# TASK DETAILS
The line holding "Given: Click the Annotate pencil tool" is the last one to output; start at the first line of the data, keep every line in between exactly, and leave out pictures.

# MATERIAL TO PROCESS
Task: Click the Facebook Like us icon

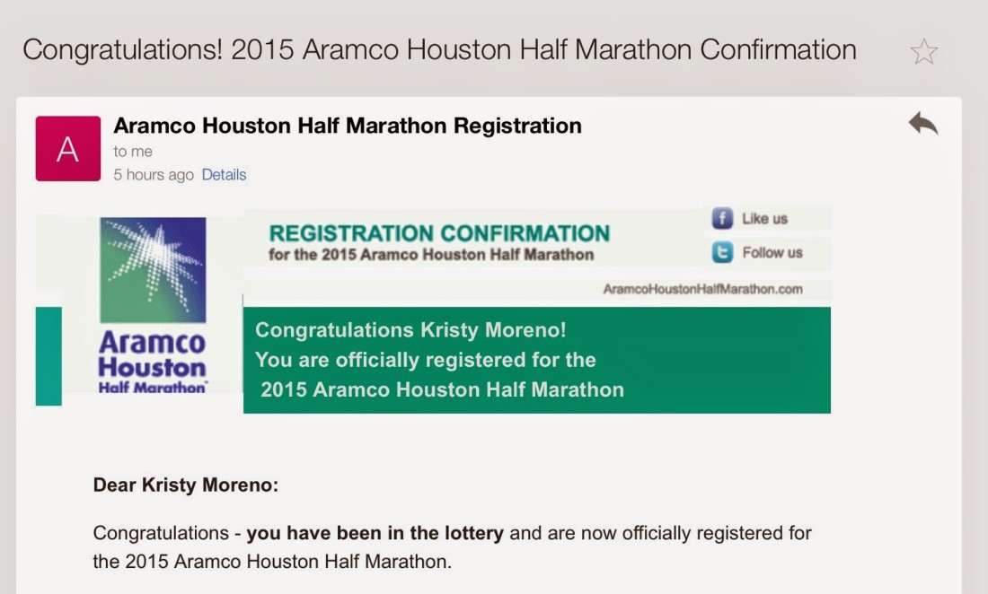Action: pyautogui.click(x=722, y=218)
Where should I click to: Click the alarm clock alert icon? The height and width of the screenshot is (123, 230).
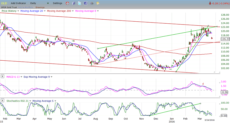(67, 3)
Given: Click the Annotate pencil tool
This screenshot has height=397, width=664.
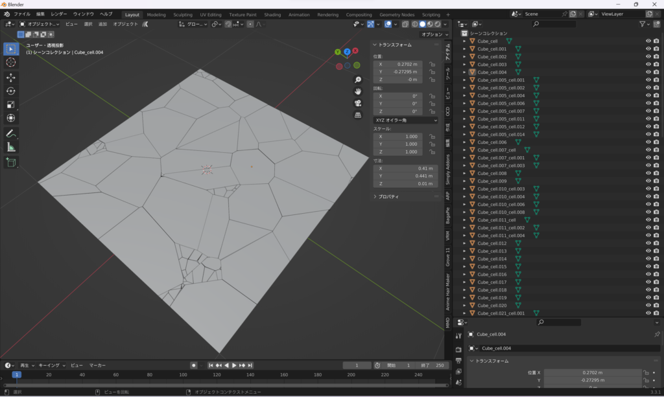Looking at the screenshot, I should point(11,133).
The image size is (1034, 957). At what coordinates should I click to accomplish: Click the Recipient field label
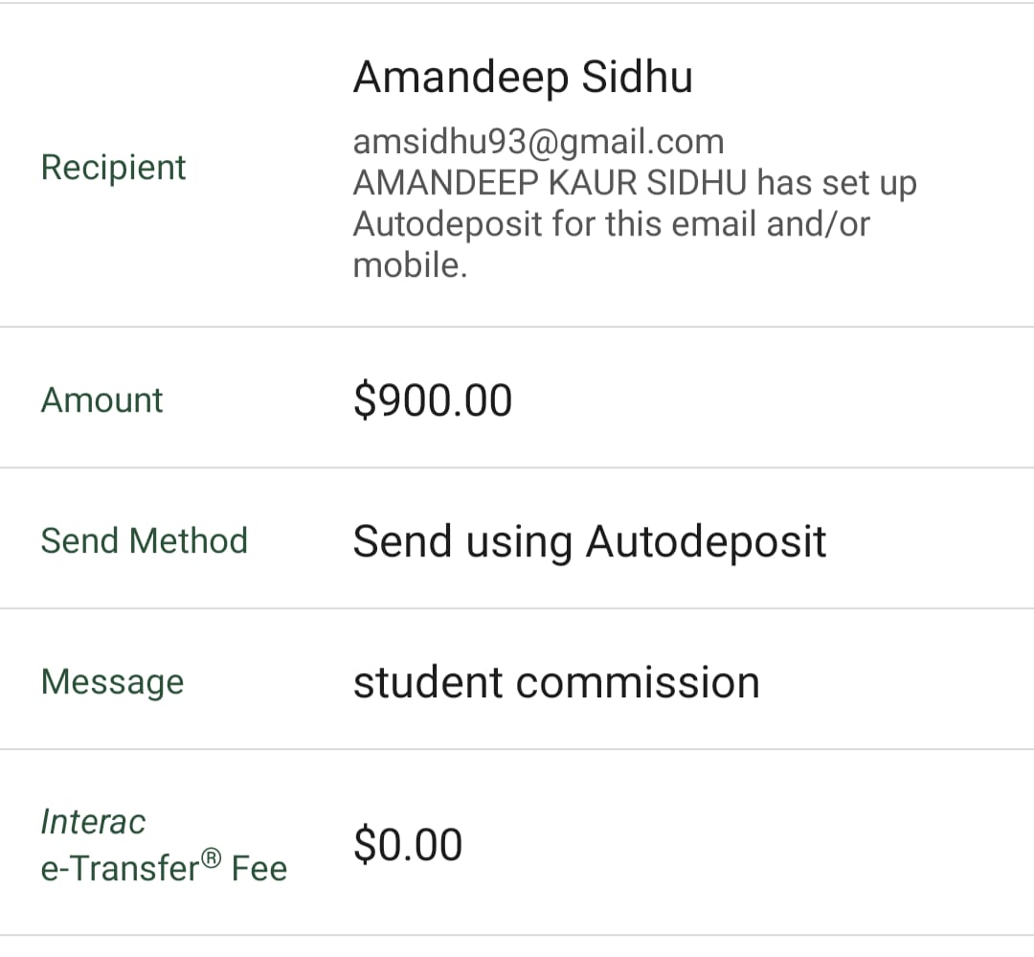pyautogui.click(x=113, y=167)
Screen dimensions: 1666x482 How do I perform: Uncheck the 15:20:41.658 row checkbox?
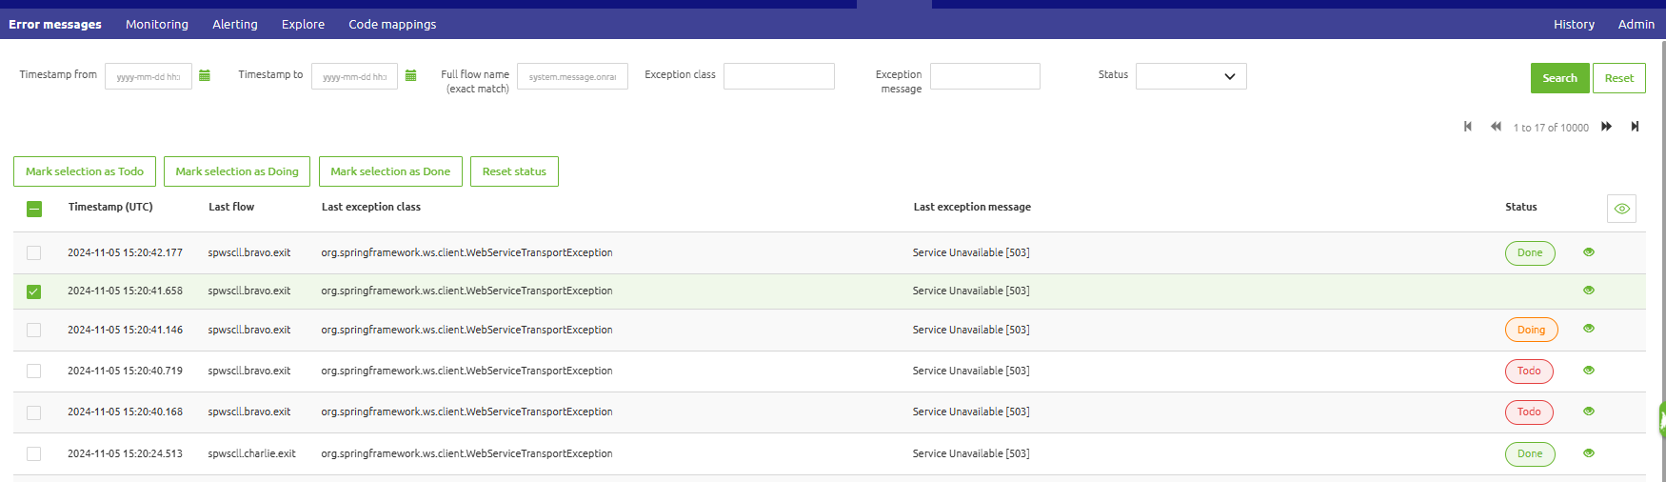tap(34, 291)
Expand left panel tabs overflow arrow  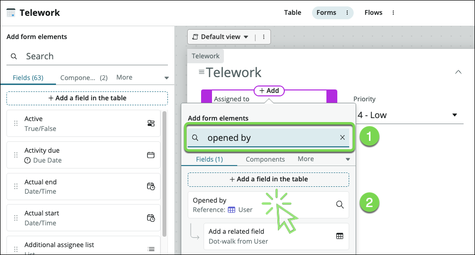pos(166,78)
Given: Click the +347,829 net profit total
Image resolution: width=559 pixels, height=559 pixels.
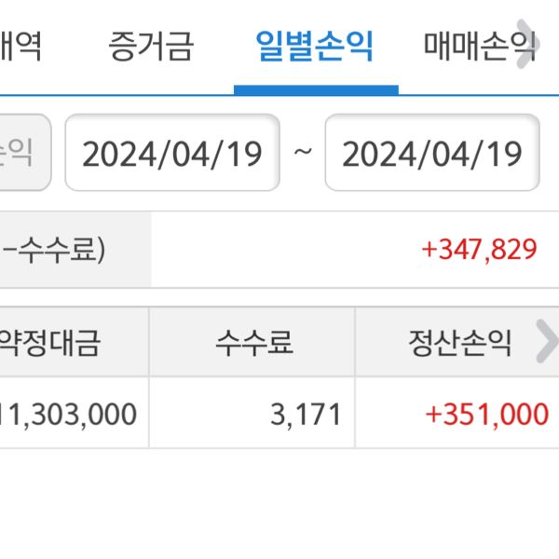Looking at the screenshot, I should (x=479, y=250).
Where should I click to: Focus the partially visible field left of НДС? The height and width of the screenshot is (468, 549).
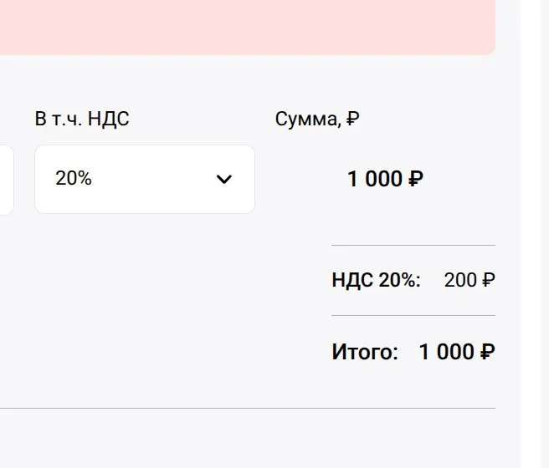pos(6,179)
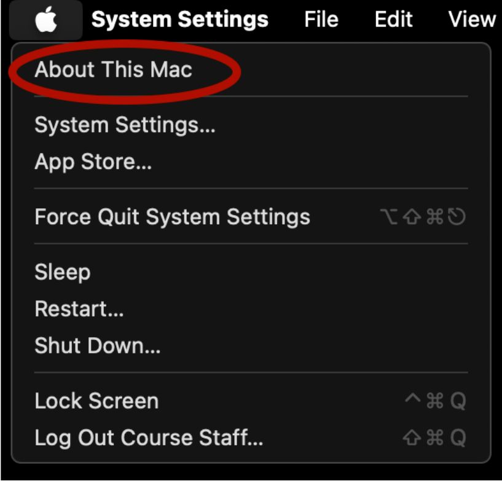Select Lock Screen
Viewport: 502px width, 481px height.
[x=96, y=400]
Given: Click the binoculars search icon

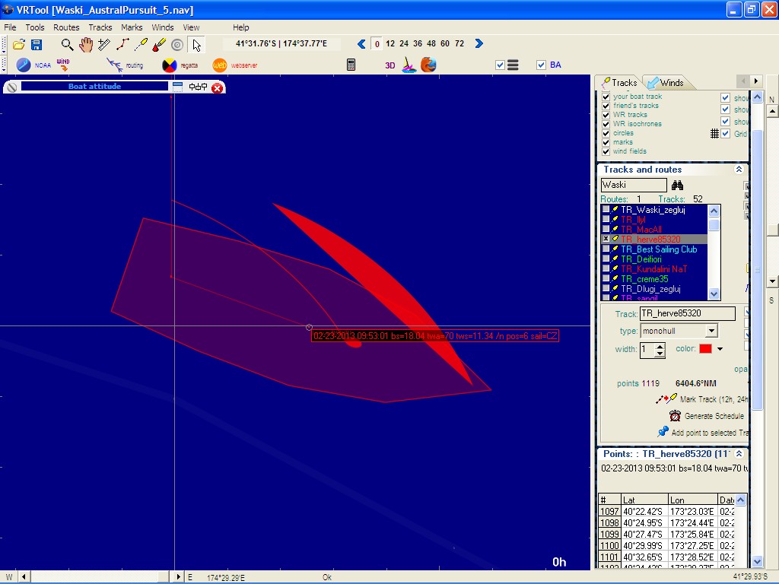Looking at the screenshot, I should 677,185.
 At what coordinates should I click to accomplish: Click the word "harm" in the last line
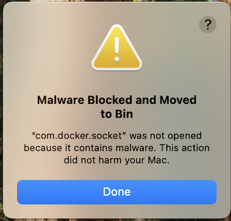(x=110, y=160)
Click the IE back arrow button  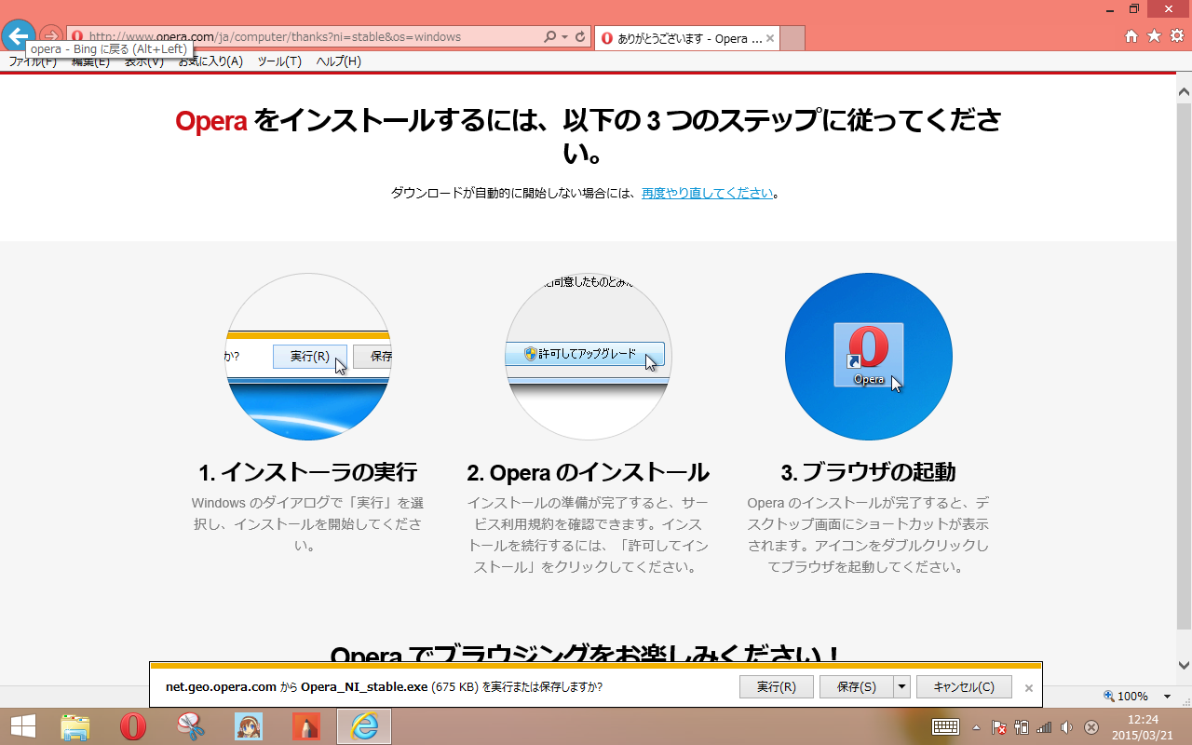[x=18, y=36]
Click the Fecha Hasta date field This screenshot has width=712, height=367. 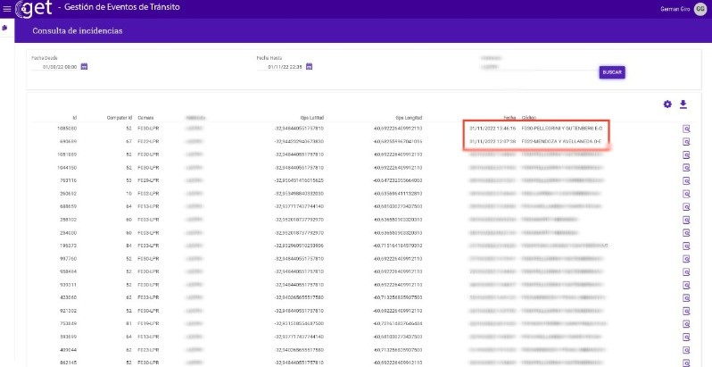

# EXERCISE OUTPUT
Task: Click the Facebook Like us icon

Action: pyautogui.click(x=722, y=218)
Where should I click to: Click the alarm clock alert icon? The height and width of the screenshot is (123, 230).
(67, 3)
Given: Click the Annotate pencil tool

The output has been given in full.